Banyaknya jemaah haji Lansia ini menjadi tantangan tersendiri bagi bidang kesehatan dalam memberikan pelayanan yang terbaik bagi jemaah, terutama pelayanan kesehatan bagi Lansia.Satu orang anggota calon jemaah haji yang tergabung dalam kuota tambahan di Kota Bengkulu dipastikan gagal berangkat karena sakit infeksi paru.

Dari total 142 kuota tambahan calon jemaah haji Kota Bengkulu, Kemenag Provinsi Bengkulu hanya memberangkatkan 141 anggota calon jemaah haji. Satu orang calon jemaah haji dipastikan tidak akan berangkat, setelah divonis sakit infeksi paru.

Kementerian Agama Provinsi Bengkulu tidak bisa mengganti posisi dari anggota calon jemaah haji yang sakit tersebut, akibat waktu yang sudah mepet.

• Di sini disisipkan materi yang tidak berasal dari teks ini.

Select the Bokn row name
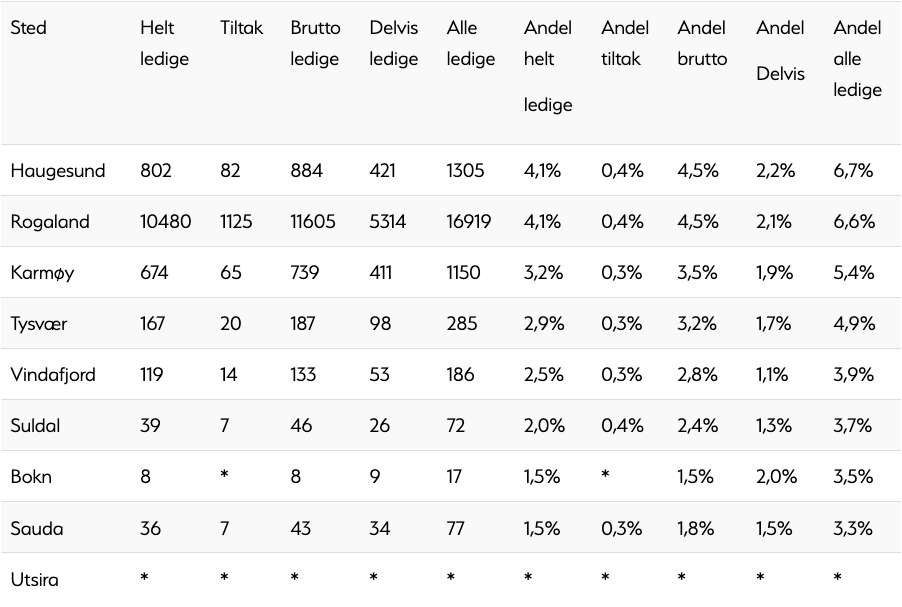902x607 pixels. click(x=31, y=477)
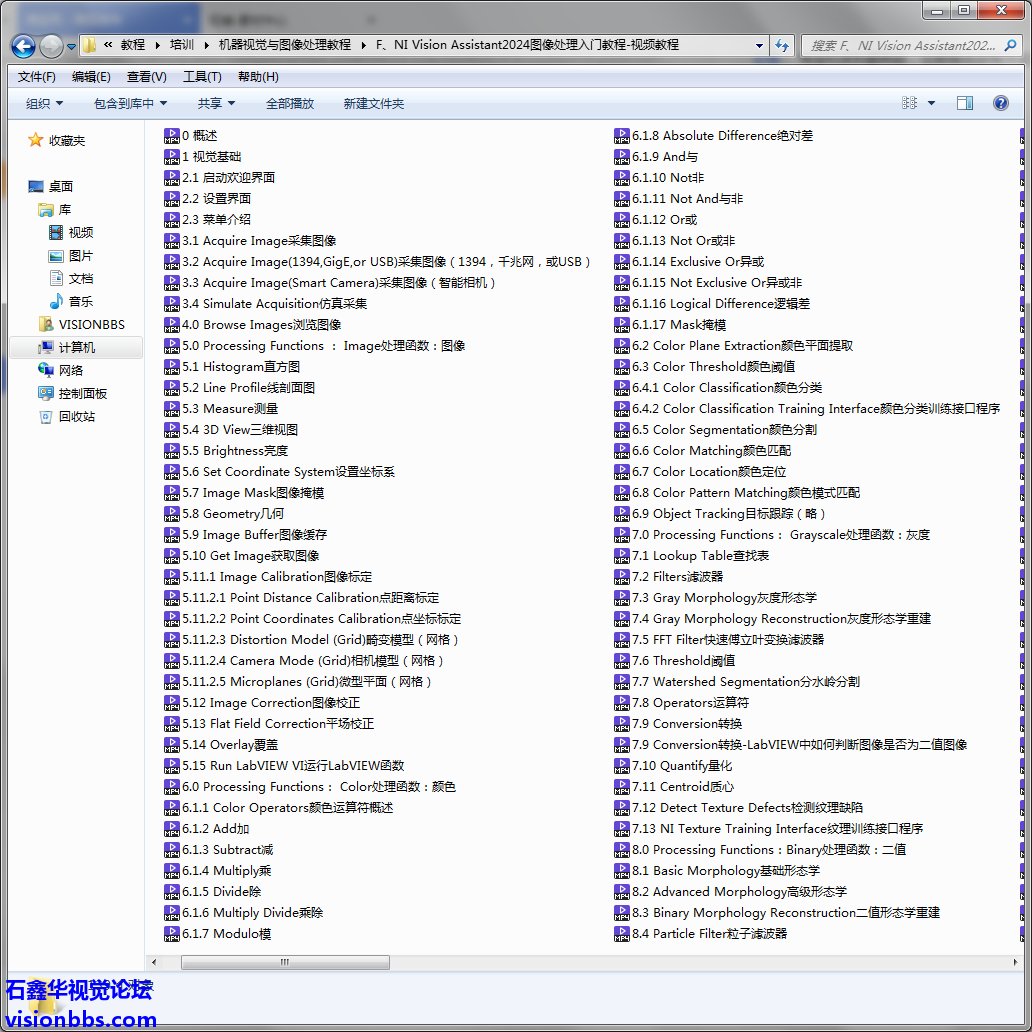
Task: Select 控制面板 in the navigation pane
Action: [x=82, y=394]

"Kita saat ini tidak bisa mengganti calon jemaah haji yang sakit ini karena waktu yang sudah mepet, jadi untuk saat ini kita hanya bisa memberangkatkan 141 anggota calon jemaah haji saja" Ucap Intihan (Kabid Penyelenggaraan haji dan umrah kemenag Bengkulu) 

Keberangkatan 141 anggota calon jemaah haji yang tergabung dalam kuota tambahan ini, merupakan kloter terakhir yang berangkat ke tanah suci dari Provinsi Bengkulu.